## Task brief
Copy the part of the material that opens with the line containing "342x242 pixels." and closes with the line containing "Looking at the screenshot, I should [x=34, y=178].", exactly as it appears.

## Working data

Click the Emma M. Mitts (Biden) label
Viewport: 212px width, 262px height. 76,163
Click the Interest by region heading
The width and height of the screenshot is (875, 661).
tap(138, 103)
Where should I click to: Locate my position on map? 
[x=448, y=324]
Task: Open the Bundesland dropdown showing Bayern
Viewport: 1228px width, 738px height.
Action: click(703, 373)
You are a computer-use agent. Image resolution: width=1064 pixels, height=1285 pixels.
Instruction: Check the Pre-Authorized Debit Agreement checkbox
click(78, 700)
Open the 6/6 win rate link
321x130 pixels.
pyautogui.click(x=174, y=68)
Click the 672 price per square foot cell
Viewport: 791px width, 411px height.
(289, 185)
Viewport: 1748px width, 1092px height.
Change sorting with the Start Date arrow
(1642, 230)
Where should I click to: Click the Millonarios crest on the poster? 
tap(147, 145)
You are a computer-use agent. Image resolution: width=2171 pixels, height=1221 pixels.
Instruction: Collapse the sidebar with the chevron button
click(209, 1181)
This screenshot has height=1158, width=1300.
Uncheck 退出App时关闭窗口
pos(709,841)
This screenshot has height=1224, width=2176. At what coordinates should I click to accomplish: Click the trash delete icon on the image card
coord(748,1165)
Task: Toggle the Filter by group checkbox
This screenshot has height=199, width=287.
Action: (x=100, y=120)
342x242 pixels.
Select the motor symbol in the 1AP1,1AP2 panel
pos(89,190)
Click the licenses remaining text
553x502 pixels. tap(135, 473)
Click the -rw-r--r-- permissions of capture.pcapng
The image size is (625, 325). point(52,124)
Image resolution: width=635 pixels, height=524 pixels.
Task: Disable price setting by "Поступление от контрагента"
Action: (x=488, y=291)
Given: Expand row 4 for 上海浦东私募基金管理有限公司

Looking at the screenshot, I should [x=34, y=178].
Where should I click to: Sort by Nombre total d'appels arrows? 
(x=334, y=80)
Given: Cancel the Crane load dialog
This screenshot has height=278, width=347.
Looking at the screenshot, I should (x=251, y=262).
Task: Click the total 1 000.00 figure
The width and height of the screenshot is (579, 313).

## Result of the exercise
342x242 pixels.
Select the motor symbol in the 1AP1,1AP2 panel
pos(89,190)
Click the licenses remaining text
553x502 pixels. tap(135, 473)
Click the -rw-r--r-- permissions of capture.pcapng
The image size is (625, 325). point(52,124)
Image resolution: width=635 pixels, height=524 pixels.
Task: Disable price setting by "Поступление от контрагента"
Action: (x=488, y=291)
Given: Expand row 4 for 上海浦东私募基金管理有限公司

Looking at the screenshot, I should [x=34, y=178].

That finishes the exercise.